Evidence of Medical Bill Write-Offs in Ohio Injury Cases After Jacques v. Manton
Robinson v Bates, 2006-Ohio-6362 was a pivotal Ohio Supreme Court case that changed how medical bills were presented in an Ohio personal injury trial. Before Robinson, the only evidence that the jury heard relative to the plaintiff’s medical bills was the amount that the healthcare providers charged.
After the decision, however, the jury would now see the amount that was actually accepted by the healthcare provider from the plaintiff’s third party payor. The Robinson decision changed the personal injury landscape forever in Ohio. Recently, the Ohio Supreme Court reaffirmed its decision in Robinson.

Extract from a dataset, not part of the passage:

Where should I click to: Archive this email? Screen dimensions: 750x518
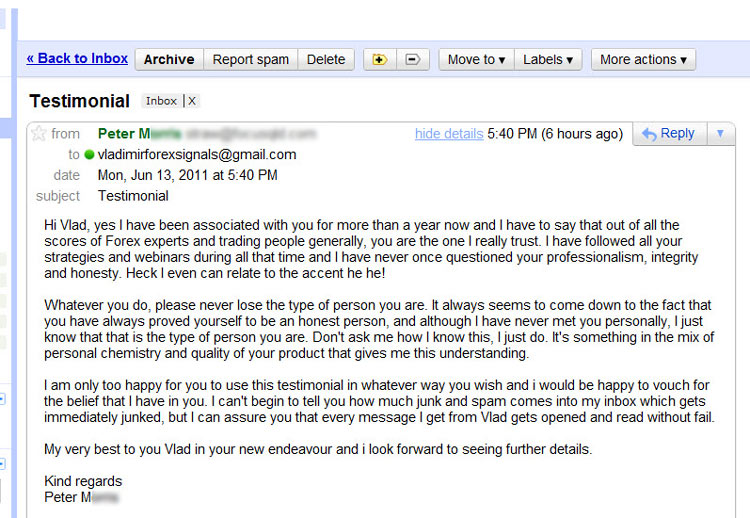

On May 9, 2009, the Ohio Supreme Court decided the case of Jaques v. Manton, 2010-Ohio-1838. In Jaques, the court held that evidence of plaintiff’s paid medical bills may be presented in two ways. First, the plaintiff may present the amount of the medical bills charged to her while the defendant may present the amount that was actually paid. In essence, the plaintiff could tell the jury about the face value of her medical bills, while the defendant could tell the jury the portion of the balance that was written off by the third party payor. With this dual evidence, the jury would then determine the reasonableness and necessity of the charges for the plaintiff’s medical care.
The Supreme Court supported its decision by both the common law collateral source rule, and by R.C. 2315.20 which was enacted after Robinson. The prior lower courts erroneously held that R.C. 2315.20 superseded Robinson, and prevented the jury from hearing the evidence of the write-off.

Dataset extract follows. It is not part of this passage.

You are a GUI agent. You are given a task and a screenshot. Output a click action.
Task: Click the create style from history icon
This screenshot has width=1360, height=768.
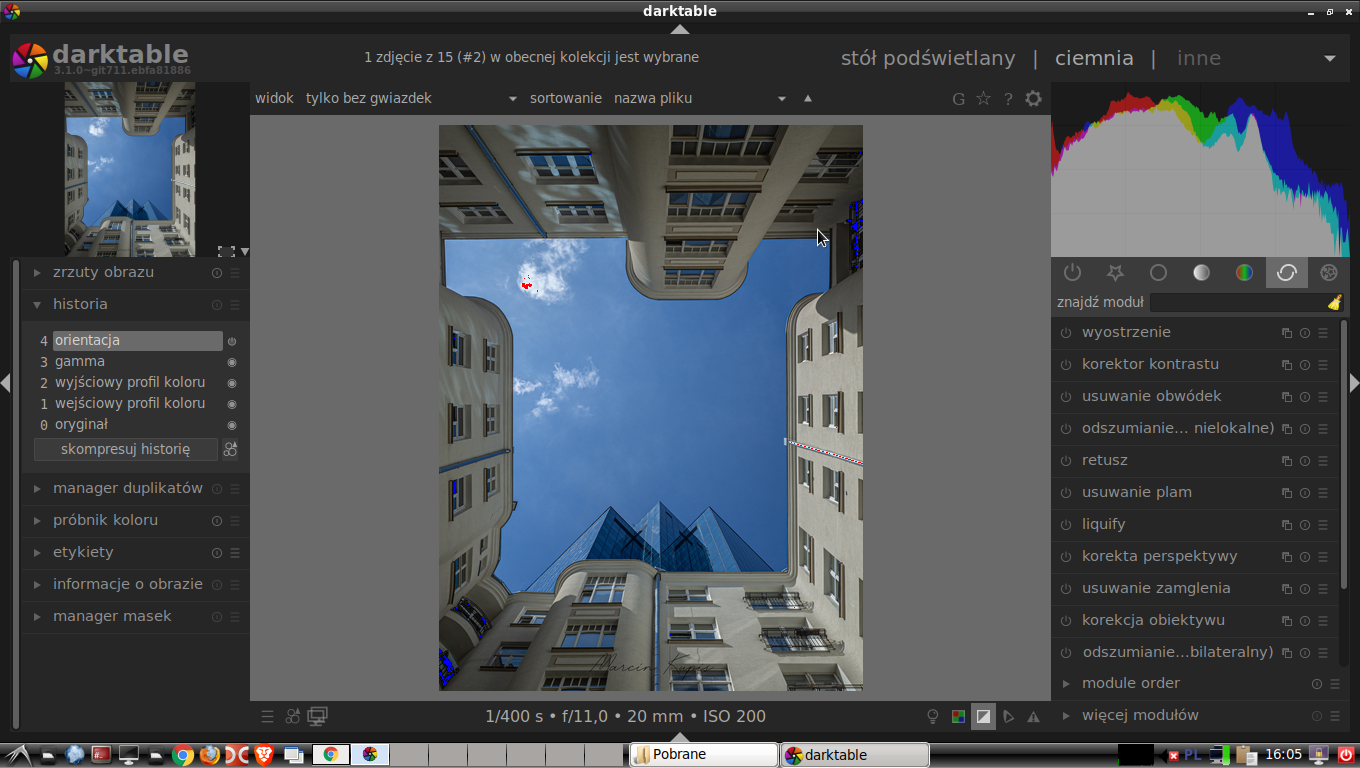230,449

R.C. 2315.20 deals with the collateral source rule in Ohio. This statute prevents defendants from reducing the plaintiff’s damages by the amount of the benefit she receives from other third parties which generally are insurance companies. This way, the defendant can not benefit from payments made to the plaintiff. This statute codified the common law collateral source rule, which had been in existence since 1970. But what happens when a portion of the medical bills are not actually paid because of a negotiated discount by the third party payor?
The admissibility of that “write down” according to Jaques, looks at the meaning of the “ reasonable value of medical care” required to treat plaintiff injuries. R.C. 2315.20 never applied to write- offs. The Jacques court found that because there are different insurance companies involved with the payment of the medical bills, the defendant should be responsible for that reasonable care standard. To accomplish this, the jury must be presented with both the charges as well as the paid amount.
The Jacques holding reaffirmed the Robinson decision and will let the jury decide the reasonable value of medical care by allowing at trial, both the evidence of the medical bill charged and the third party write-offs.